Please quote each line of the listing below word for word, leaving out the pictures.

* start Information given *

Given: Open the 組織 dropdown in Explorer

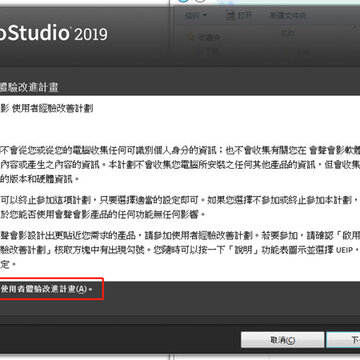Looking at the screenshot, I should 196,16.
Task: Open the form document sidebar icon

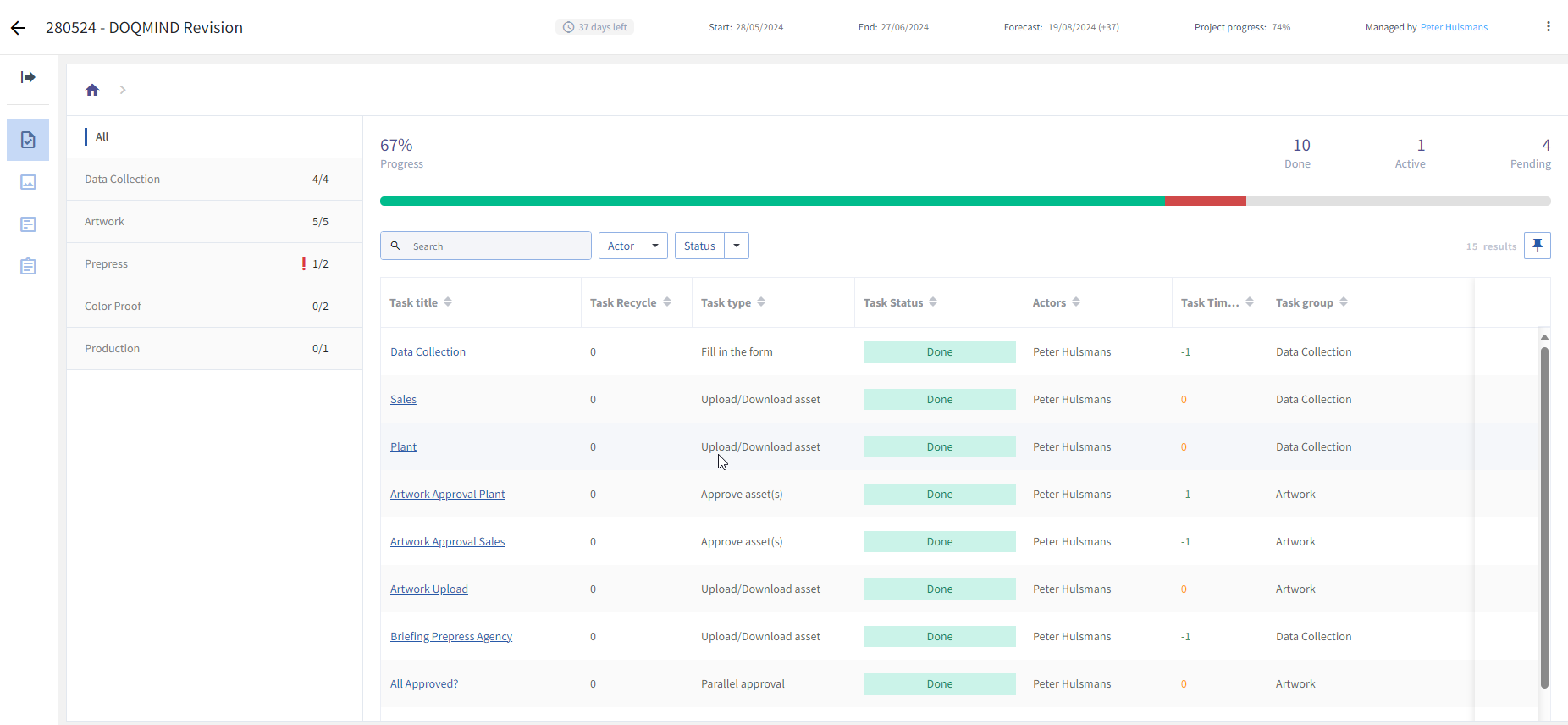Action: point(28,224)
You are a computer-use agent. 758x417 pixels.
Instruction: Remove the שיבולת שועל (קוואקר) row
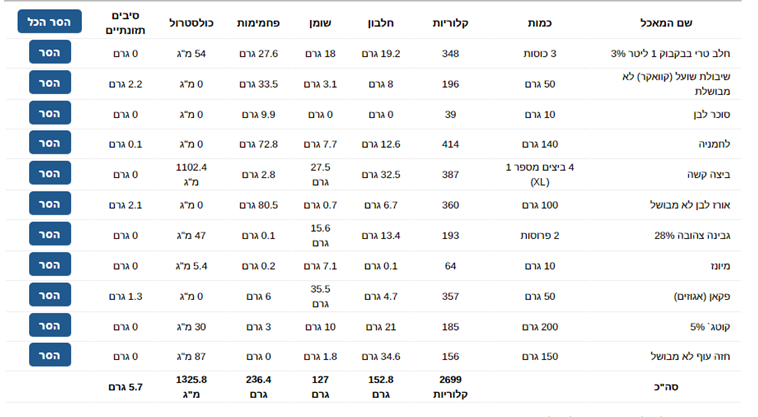pyautogui.click(x=50, y=83)
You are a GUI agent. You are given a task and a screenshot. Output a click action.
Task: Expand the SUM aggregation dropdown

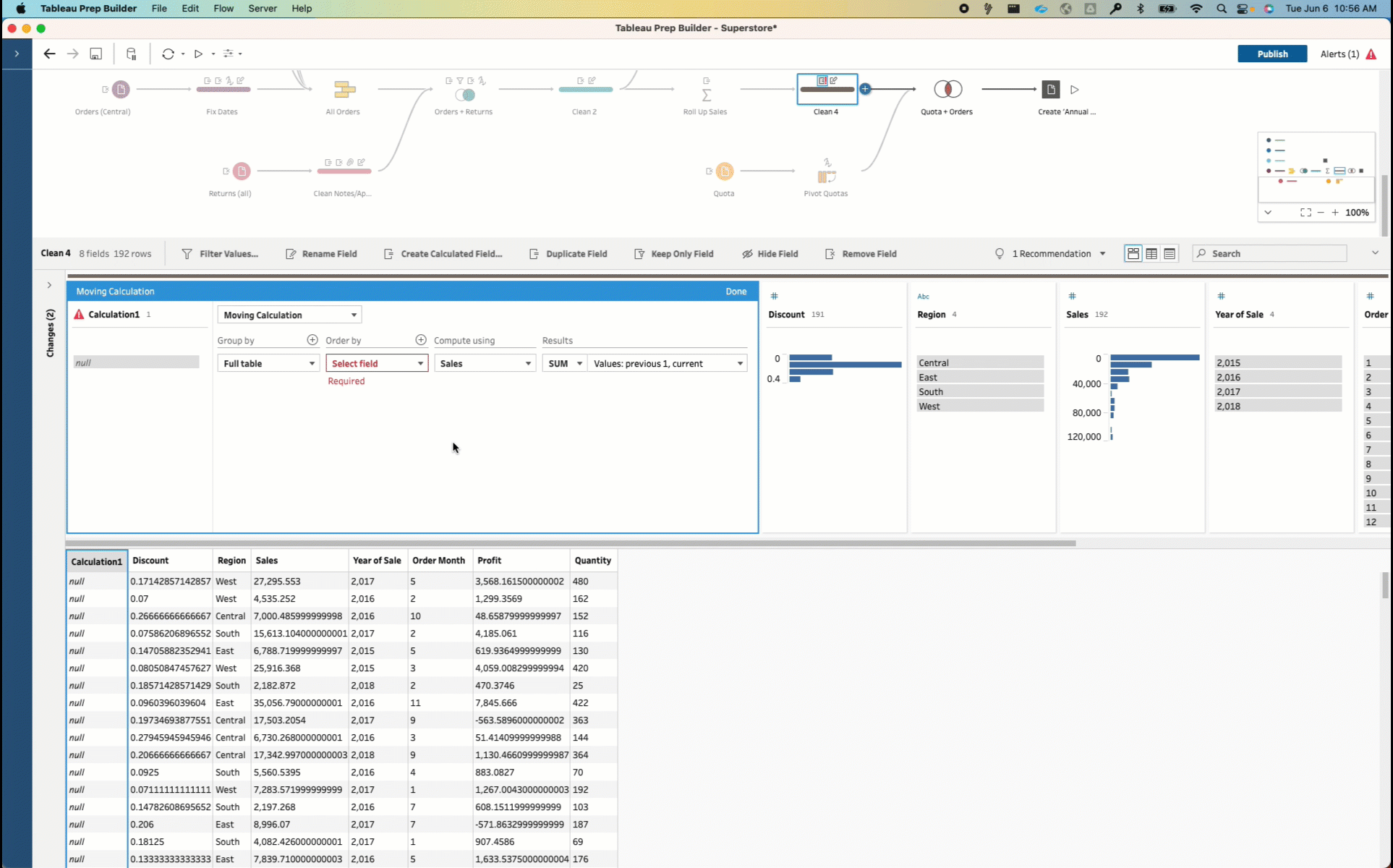[565, 363]
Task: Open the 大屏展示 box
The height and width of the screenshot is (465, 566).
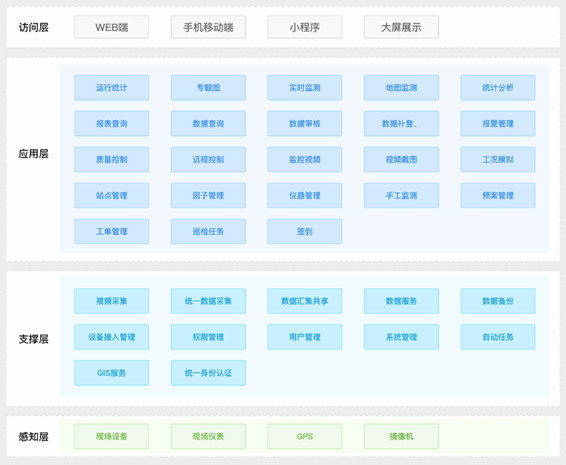Action: coord(401,27)
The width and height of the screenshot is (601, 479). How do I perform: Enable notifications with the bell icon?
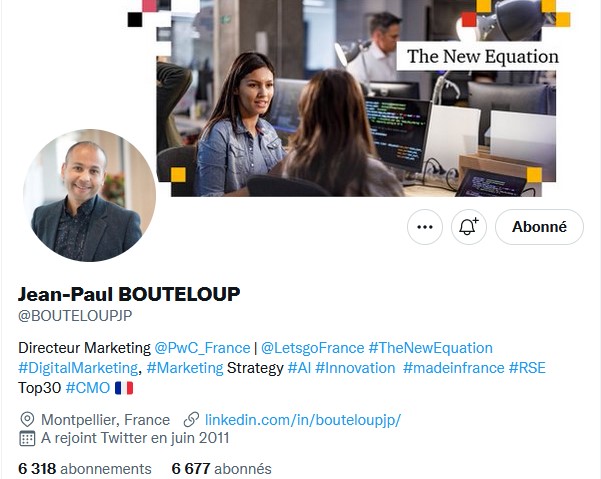tap(469, 227)
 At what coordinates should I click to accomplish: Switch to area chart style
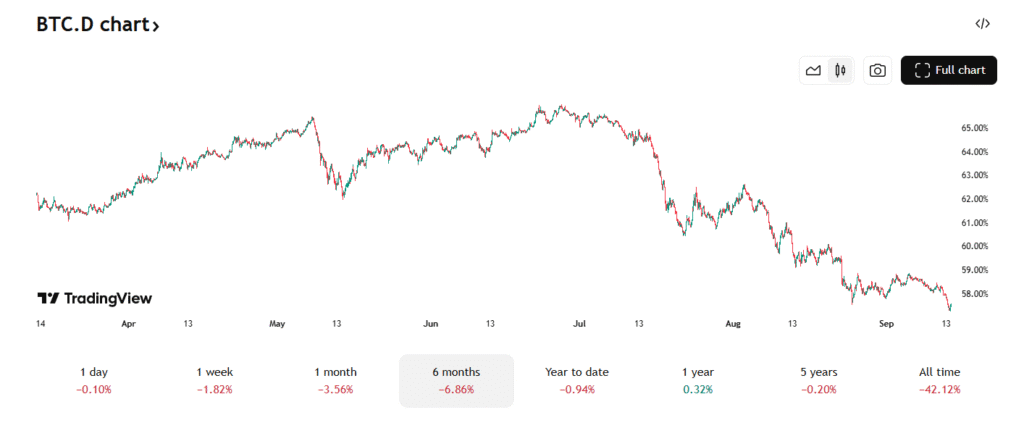(x=813, y=70)
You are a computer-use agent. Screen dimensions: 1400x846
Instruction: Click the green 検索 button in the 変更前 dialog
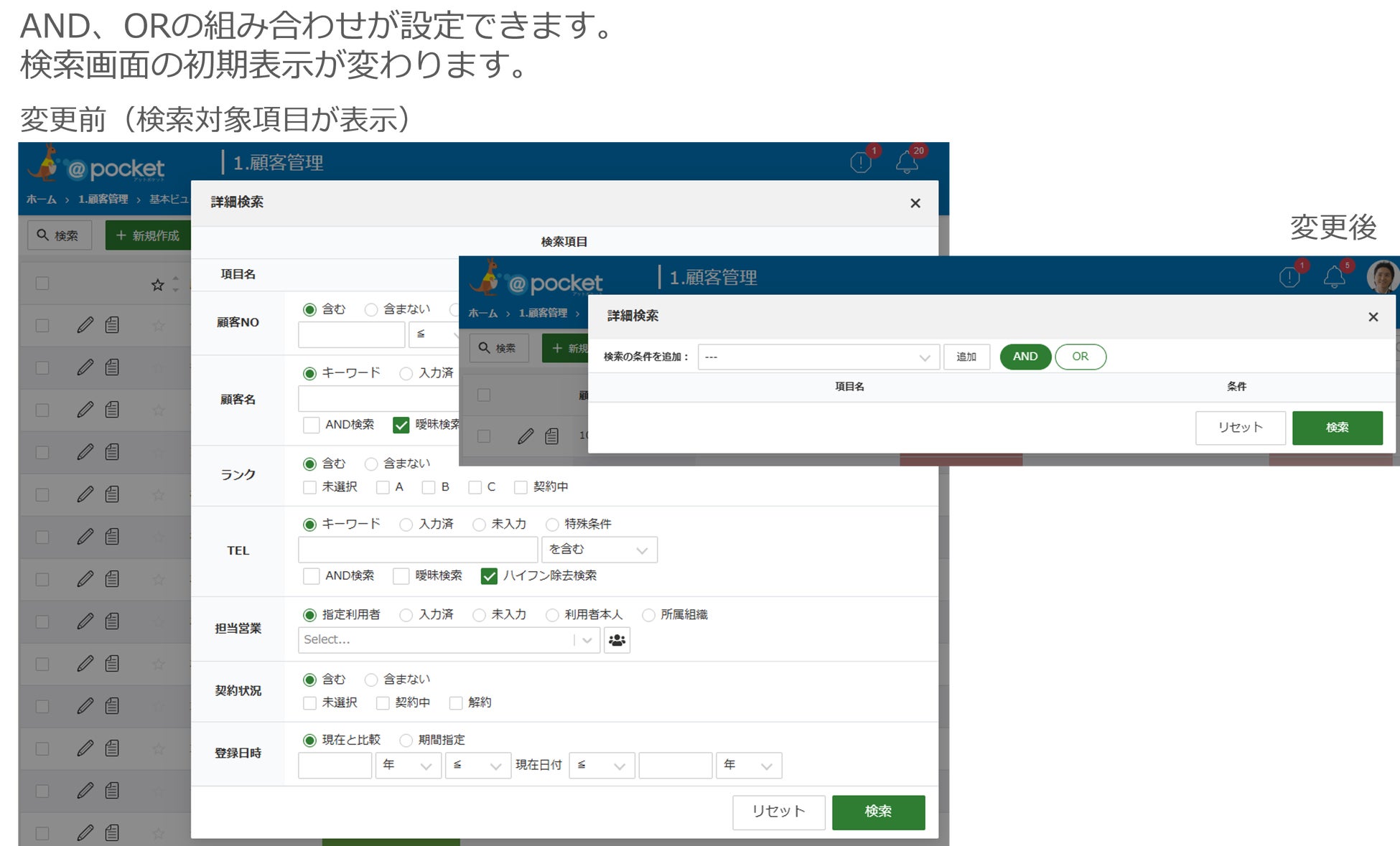pos(878,812)
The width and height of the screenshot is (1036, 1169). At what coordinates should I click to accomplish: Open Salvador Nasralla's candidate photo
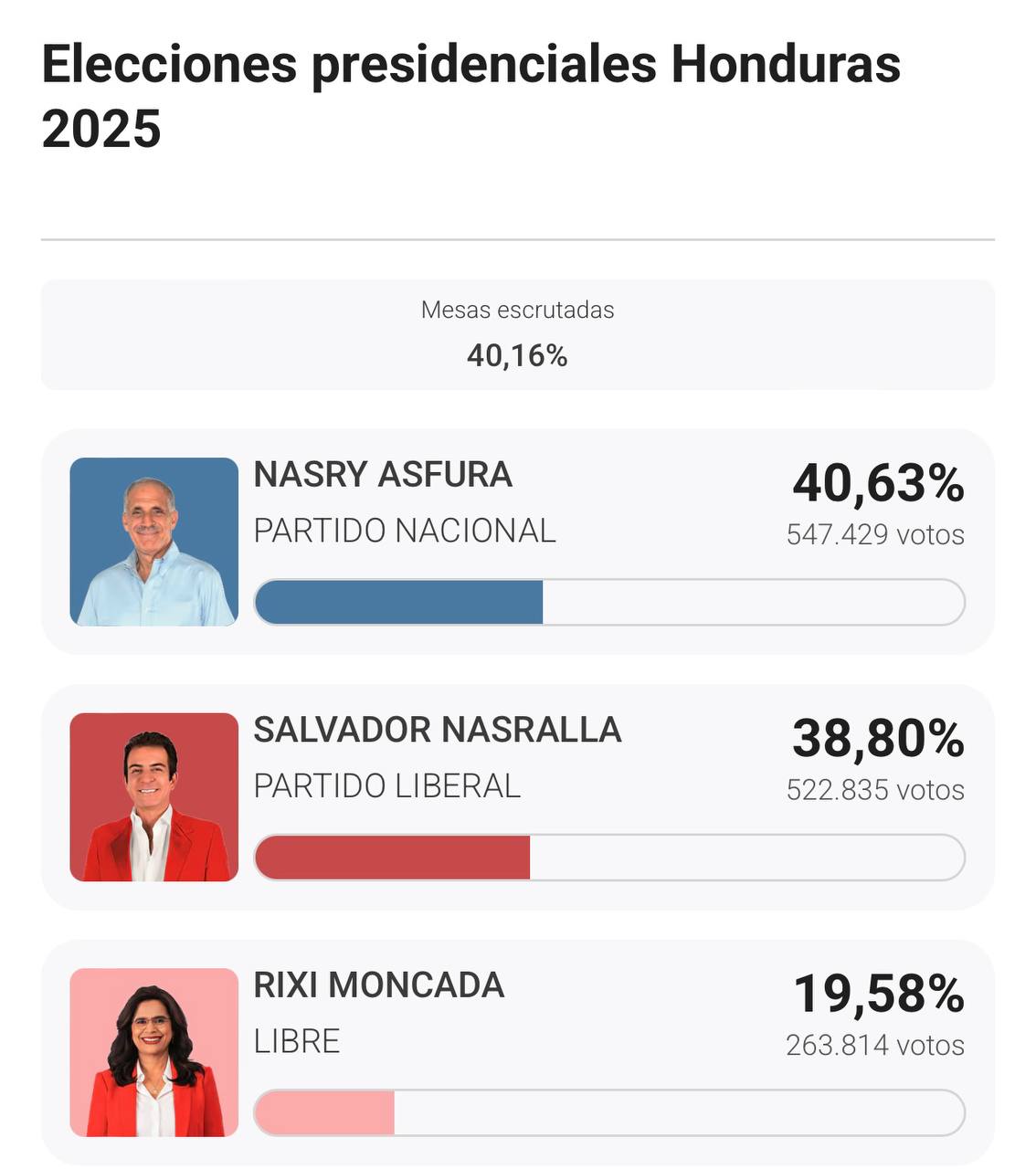coord(153,797)
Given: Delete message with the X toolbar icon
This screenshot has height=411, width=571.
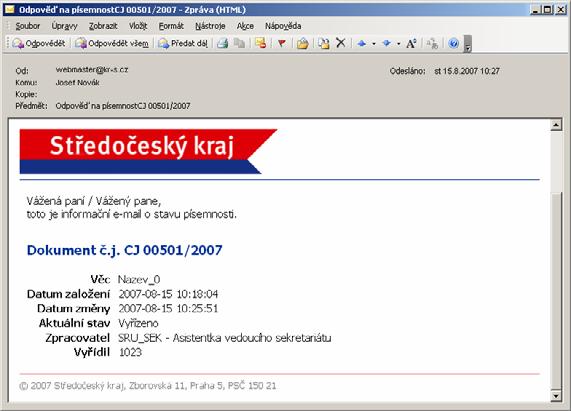Looking at the screenshot, I should [341, 43].
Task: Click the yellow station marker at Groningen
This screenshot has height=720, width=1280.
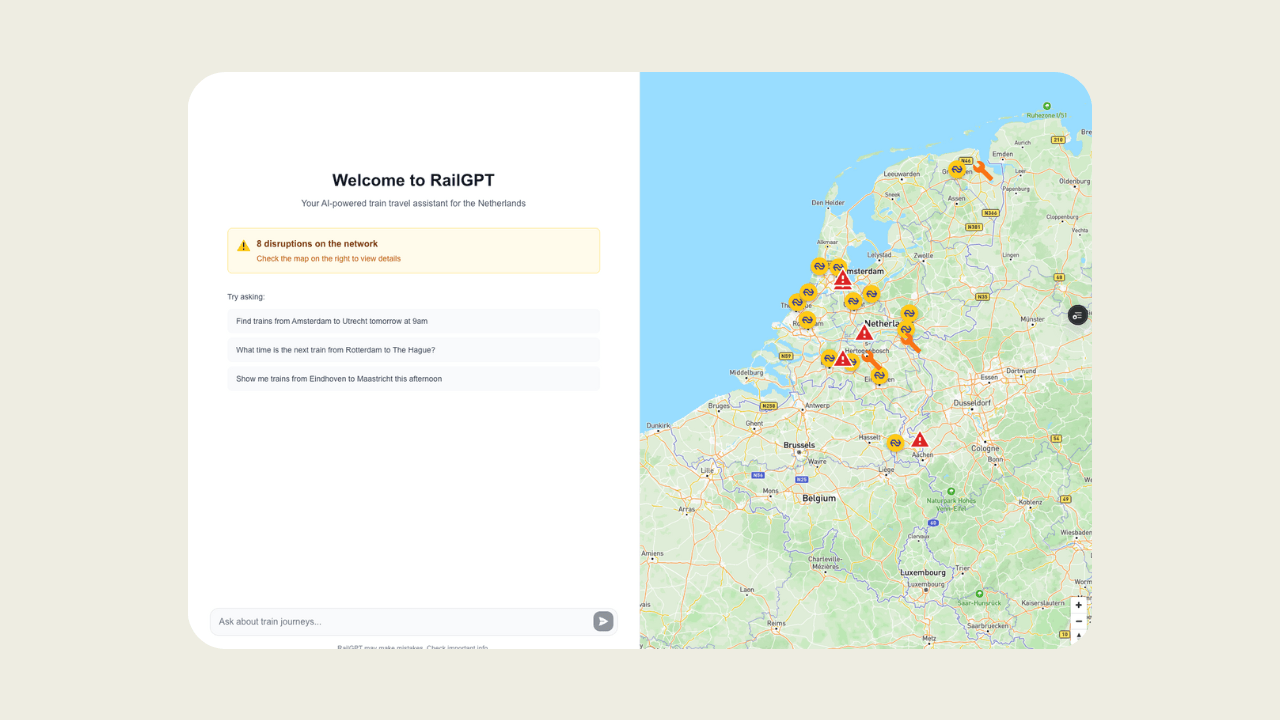Action: [x=957, y=170]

* end Information given *

Solution for this problem:
Given: Open the 組織 dropdown in Explorer

Looking at the screenshot, I should 196,16.
Task: Open the form document sidebar icon

Action: point(28,224)
You are a computer-use agent. 758x417 pixels.
Instruction: Remove the שיבולת שועל (קוואקר) row
pyautogui.click(x=50, y=83)
You are a GUI agent. You are given a task and a screenshot. Output a click action.
Task: Expand the SUM aggregation dropdown

[565, 363]
Task: Open the 大屏展示 box
The height and width of the screenshot is (465, 566).
Action: coord(401,27)
The width and height of the screenshot is (601, 479). How do I perform: Enable notifications with the bell icon?
tap(469, 227)
 At what coordinates should I click to accomplish: Switch to area chart style
(x=813, y=70)
You are a computer-use agent. Screen dimensions: 1400x846
Instruction: Click the green 検索 button in the 変更前 dialog
pos(878,812)
The width and height of the screenshot is (1036, 1169). At what coordinates should I click to accomplish: Open Salvador Nasralla's candidate photo
coord(153,797)
Given: Delete message with the X toolbar icon
This screenshot has height=411, width=571.
Looking at the screenshot, I should [341, 43].
Task: Click the yellow station marker at Groningen
This screenshot has height=720, width=1280.
Action: [x=957, y=170]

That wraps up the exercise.